DATA FOR ANALYSIS section start

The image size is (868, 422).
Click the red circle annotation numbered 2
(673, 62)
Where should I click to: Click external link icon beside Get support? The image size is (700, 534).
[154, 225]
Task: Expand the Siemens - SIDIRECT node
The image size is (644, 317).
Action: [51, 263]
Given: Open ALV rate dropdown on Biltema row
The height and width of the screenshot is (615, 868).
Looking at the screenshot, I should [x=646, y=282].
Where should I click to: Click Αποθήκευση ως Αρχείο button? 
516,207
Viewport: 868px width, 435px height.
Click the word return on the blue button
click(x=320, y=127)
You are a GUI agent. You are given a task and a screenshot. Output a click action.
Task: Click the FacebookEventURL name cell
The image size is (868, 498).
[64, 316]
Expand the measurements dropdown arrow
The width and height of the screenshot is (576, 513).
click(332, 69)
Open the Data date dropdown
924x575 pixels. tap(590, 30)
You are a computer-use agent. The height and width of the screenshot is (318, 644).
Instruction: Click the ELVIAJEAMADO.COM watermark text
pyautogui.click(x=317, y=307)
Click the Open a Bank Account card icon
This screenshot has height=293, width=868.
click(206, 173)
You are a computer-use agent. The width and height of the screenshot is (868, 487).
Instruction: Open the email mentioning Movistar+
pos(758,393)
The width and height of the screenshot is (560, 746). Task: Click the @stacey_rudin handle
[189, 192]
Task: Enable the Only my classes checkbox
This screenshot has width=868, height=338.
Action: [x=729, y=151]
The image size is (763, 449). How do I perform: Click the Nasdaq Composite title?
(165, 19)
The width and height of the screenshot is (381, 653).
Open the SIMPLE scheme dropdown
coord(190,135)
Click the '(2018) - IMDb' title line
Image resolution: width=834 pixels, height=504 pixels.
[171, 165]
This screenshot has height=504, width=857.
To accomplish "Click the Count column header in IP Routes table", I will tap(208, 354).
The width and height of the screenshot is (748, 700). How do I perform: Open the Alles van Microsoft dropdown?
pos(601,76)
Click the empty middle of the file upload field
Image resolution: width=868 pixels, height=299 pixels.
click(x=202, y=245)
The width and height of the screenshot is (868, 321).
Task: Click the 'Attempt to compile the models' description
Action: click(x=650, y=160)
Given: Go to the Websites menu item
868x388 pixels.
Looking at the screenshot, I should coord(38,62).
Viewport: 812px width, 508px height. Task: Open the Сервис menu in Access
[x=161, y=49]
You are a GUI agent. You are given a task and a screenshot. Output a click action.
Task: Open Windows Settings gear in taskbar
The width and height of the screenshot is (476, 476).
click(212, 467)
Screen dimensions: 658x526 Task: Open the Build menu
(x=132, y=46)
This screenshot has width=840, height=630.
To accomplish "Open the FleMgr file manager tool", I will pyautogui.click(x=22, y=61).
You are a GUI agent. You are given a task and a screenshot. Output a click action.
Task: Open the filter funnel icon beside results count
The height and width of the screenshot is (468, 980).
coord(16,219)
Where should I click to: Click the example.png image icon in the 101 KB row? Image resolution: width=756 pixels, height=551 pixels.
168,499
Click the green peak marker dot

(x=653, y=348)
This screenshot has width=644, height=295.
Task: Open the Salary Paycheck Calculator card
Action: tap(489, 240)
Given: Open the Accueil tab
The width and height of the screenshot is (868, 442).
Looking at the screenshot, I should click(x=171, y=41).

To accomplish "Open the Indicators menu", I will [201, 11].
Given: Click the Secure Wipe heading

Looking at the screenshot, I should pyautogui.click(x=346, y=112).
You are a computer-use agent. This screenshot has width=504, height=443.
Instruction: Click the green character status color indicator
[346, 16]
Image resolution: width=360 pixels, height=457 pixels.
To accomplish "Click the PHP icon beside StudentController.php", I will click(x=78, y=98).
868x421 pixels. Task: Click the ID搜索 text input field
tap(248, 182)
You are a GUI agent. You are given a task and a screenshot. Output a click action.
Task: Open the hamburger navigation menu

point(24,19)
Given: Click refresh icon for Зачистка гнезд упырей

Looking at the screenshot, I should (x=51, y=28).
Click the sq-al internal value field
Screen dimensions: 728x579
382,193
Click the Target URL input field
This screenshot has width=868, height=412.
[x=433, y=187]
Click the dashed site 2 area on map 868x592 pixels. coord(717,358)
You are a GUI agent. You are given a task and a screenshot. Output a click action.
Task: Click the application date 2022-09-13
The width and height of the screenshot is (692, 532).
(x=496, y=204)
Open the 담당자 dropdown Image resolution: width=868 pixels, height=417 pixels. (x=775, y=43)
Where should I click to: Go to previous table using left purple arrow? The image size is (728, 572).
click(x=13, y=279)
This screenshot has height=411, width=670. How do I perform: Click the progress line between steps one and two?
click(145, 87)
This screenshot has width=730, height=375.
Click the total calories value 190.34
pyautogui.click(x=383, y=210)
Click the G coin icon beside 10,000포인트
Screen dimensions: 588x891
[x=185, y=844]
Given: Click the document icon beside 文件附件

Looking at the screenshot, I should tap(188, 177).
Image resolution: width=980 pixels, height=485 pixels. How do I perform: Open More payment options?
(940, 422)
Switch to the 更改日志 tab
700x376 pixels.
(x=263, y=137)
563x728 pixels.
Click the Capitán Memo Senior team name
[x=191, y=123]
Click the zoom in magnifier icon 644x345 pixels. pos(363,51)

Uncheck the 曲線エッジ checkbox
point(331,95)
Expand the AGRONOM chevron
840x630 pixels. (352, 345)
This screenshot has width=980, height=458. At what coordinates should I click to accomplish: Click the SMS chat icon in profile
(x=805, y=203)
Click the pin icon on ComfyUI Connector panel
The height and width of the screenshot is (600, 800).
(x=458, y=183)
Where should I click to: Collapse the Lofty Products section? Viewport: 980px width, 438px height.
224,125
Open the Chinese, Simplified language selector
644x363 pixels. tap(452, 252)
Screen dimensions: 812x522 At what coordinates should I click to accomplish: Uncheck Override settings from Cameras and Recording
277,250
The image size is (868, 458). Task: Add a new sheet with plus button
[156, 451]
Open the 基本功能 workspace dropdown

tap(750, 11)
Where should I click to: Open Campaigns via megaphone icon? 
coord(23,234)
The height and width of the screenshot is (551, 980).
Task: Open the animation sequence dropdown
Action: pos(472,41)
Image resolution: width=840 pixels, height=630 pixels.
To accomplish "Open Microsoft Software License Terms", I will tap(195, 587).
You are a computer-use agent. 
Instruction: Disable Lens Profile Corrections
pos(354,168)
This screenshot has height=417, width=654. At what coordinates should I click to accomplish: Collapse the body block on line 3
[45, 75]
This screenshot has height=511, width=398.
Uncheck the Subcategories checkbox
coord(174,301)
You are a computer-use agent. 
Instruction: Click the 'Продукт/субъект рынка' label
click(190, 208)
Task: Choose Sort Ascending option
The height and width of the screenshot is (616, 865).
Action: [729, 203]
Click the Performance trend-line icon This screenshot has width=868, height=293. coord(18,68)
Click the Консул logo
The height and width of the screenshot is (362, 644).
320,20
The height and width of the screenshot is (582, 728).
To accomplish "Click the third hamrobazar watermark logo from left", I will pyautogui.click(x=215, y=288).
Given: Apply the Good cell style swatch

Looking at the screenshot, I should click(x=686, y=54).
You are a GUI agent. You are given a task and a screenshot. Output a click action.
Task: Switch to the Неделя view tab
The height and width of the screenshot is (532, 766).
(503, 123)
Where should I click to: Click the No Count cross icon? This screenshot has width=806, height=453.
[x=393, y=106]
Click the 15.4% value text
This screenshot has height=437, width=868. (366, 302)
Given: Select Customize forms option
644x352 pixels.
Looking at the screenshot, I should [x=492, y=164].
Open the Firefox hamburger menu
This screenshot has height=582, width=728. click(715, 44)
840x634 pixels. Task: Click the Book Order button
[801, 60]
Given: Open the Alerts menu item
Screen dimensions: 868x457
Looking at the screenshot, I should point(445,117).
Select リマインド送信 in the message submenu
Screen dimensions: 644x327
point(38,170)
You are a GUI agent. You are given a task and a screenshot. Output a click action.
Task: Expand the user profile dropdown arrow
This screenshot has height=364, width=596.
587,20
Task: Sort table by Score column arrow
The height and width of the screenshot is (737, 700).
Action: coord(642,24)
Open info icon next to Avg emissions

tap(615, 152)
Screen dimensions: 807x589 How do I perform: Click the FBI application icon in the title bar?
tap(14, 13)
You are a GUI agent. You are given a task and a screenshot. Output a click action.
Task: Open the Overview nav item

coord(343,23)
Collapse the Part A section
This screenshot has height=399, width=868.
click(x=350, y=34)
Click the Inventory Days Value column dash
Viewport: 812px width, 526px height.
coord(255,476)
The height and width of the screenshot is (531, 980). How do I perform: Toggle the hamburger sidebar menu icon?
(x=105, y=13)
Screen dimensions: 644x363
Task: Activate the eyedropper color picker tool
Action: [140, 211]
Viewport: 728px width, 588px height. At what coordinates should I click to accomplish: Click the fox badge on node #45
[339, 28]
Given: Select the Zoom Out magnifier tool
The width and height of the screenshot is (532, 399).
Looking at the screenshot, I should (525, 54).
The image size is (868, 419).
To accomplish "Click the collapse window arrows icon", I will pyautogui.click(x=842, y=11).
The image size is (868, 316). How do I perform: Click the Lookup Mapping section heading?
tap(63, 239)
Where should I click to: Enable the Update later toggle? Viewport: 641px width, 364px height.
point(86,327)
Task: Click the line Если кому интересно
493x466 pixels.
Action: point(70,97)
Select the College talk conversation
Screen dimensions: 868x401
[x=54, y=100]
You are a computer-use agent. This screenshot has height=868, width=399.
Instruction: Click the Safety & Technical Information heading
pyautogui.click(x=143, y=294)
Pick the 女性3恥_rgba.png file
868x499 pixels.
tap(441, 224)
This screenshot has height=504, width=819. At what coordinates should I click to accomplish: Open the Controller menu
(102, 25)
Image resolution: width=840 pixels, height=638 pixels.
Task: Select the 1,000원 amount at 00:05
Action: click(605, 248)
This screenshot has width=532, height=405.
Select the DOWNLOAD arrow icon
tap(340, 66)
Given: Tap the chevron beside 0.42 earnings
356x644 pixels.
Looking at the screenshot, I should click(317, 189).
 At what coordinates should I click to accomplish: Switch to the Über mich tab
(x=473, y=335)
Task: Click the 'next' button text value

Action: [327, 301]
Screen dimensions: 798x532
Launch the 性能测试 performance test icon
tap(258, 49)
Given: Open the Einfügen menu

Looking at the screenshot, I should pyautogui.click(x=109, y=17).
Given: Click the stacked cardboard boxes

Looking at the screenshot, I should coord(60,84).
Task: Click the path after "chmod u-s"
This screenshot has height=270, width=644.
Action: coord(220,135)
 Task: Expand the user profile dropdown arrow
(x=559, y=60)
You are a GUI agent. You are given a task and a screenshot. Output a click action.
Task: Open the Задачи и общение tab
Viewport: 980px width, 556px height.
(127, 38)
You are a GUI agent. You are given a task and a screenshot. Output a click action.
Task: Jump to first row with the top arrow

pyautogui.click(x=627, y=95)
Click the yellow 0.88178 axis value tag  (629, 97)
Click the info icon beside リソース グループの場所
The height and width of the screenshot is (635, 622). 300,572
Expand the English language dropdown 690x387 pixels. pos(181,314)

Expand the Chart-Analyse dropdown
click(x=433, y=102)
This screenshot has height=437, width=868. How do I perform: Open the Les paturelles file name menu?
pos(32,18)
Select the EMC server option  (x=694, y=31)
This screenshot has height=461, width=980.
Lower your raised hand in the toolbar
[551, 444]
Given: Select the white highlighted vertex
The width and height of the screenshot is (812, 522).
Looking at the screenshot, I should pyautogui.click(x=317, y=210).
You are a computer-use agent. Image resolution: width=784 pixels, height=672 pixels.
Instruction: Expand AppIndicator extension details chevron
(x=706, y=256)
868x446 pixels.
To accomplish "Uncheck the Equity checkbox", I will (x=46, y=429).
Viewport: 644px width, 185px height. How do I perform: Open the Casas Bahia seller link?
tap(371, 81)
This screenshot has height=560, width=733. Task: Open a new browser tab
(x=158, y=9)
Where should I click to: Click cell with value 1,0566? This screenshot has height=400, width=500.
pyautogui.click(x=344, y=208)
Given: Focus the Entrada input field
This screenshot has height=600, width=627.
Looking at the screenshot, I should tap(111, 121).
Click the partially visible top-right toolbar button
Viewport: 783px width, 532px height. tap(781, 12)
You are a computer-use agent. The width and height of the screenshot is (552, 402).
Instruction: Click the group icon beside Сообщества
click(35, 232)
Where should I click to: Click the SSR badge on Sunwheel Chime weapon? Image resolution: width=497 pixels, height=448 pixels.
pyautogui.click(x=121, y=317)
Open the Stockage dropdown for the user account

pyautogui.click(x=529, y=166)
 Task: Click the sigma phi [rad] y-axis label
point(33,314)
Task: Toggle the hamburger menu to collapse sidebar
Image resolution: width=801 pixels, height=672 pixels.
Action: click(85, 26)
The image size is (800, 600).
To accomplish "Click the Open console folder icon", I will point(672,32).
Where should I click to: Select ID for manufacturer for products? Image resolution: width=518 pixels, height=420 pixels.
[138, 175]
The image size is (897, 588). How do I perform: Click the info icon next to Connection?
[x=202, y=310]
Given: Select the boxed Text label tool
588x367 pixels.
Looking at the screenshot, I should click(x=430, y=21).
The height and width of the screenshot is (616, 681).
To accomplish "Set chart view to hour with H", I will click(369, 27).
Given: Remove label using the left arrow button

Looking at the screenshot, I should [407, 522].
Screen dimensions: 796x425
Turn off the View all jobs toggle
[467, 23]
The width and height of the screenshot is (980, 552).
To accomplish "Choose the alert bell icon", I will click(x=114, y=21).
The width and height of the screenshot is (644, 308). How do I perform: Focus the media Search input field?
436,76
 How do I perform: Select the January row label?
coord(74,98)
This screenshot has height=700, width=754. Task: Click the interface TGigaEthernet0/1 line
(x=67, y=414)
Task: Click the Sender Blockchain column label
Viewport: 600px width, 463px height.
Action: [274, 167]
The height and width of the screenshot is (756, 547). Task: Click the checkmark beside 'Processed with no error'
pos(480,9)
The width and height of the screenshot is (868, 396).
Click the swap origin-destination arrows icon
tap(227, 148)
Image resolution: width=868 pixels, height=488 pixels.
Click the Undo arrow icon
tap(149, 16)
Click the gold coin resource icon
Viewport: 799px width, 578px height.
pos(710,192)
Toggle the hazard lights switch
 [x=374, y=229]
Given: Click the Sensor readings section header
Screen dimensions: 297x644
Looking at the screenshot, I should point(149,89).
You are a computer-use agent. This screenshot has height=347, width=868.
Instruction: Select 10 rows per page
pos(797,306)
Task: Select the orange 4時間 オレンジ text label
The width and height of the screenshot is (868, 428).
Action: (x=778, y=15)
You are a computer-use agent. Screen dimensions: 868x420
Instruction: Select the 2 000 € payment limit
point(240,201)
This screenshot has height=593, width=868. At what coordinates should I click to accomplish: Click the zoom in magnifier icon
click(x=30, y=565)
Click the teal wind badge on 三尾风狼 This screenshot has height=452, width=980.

DATA FOR ANALYSIS section end

▶ [ABOUT THIS EXERCISE]: Please copy exactly the lines from the first line of the records above through the line containing "Task: Expand the Siemens - SIDIRECT node", including both, and nothing more.

▶ [ANSWER SPACE]:
The image size is (868, 422).
Click the red circle annotation numbered 2
(673, 62)
Where should I click to: Click external link icon beside Get support? The image size is (700, 534).
[154, 225]
Task: Expand the Siemens - SIDIRECT node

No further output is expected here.